__Text shown__:
****************************************

Essential Mindsets to be Customer Centric
Product Excellence: Unspoken skills needed for customer driven innovation

Customer centricity is one of the most important but misunderstood skills for Product Managers. Human-centered design, design thinking, customer obsession, customer-driven innovation, and discovery are all terms that are written widely. But the mindsets required are rarely talked about. Before we dig into the mindsets, let’s understand what customer centricity truly means
❌ It is NOT meeting or interviewing a few customers. A lot of teams get energized meeting a few customers and walk away feeling like their lives have changed. That can be true but building customer-centric products goes way beyond this initial inspiration.✔️Customer focus needs to continue for long after that and it translates into iterative and continuous discovery.
❌Customer-centric product innovation is NOT just a wall of bright-colored post-it notes. ✔️It is more about spending all the time needed in understanding the customer problems that we can solve.
❌ Customer centricity is NOT asking customers what they want and then building it. ✔️It is learning about a much broader context of customers and distilling into their unmet needs.
Product Managers who believe that they know all the answers are quick to judge customers, get excited after just one customer meeting, and start building without thinking first. They do not just jeopardize their own product but in the long run, they jeopardize their team and their own career.
I have taught and coached “Discovery” best practices to dozens of teams and hundreds of individuals. Through this work, I have observed that those who have the following mindsets do better at building better products. Marketing leading innovation and radical innovation comes when PMs and teams have the following mindsets when gaining inspiration from customers.

****************************************

__Supplied material__:

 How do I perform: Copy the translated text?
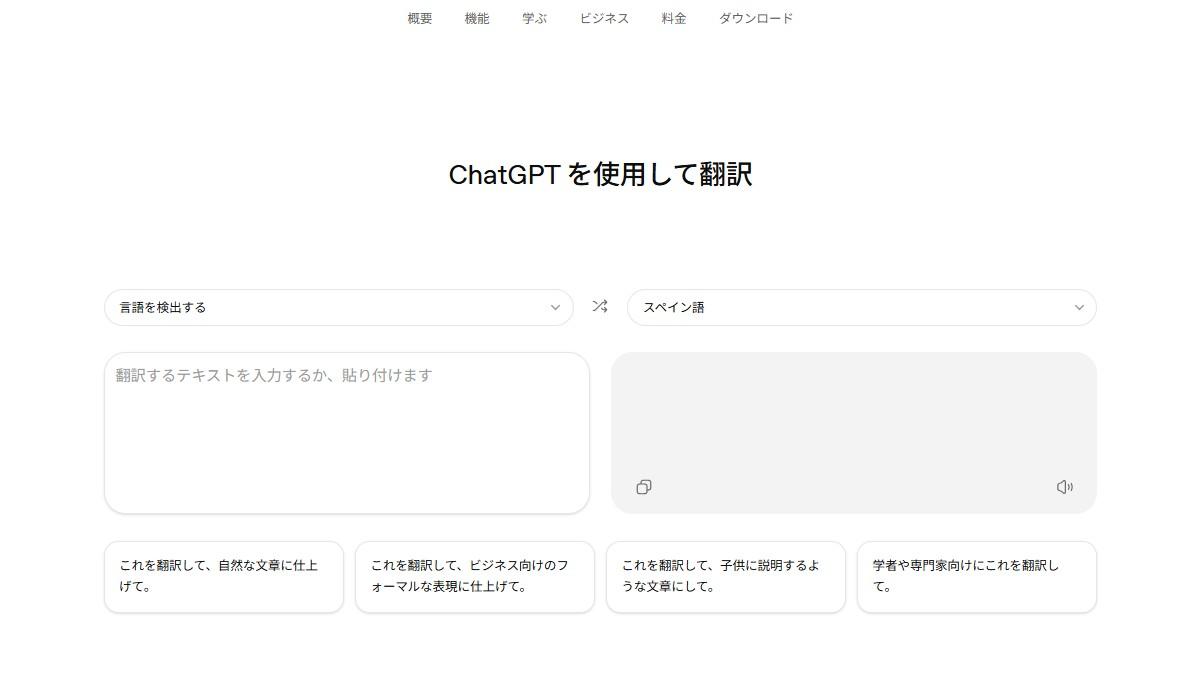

****************************************

__Work instructions__: Reproduce the customer centricity text above in full, without changing a word.

__Result for this task__:
Essential Mindsets to be Customer Centric
Product Excellence: Unspoken skills needed for customer driven innovation

Customer centricity is one of the most important but misunderstood skills for Product Managers. Human-centered design, design thinking, customer obsession, customer-driven innovation, and discovery are all terms that are written widely. But the mindsets required are rarely talked about. Before we dig into the mindsets, let’s understand what customer centricity truly means
❌ It is NOT meeting or interviewing a few customers. A lot of teams get energized meeting a few customers and walk away feeling like their lives have changed. That can be true but building customer-centric products goes way beyond this initial inspiration.✔️Customer focus needs to continue for long after that and it translates into iterative and continuous discovery.
❌Customer-centric product innovation is NOT just a wall of bright-colored post-it notes. ✔️It is more about spending all the time needed in understanding the customer problems that we can solve.
❌ Customer centricity is NOT asking customers what they want and then building it. ✔️It is learning about a much broader context of customers and distilling into their unmet needs.
Product Managers who believe that they know all the answers are quick to judge customers, get excited after just one customer meeting, and start building without thinking first. They do not just jeopardize their own product but in the long run, they jeopardize their team and their own career.
I have taught and coached “Discovery” best practices to dozens of teams and hundreds of individuals. Through this work, I have observed that those who have the following mindsets do better at building better products. Marketing leading innovation and radical innovation comes when PMs and teams have the following mindsets when gaining inspiration from customers.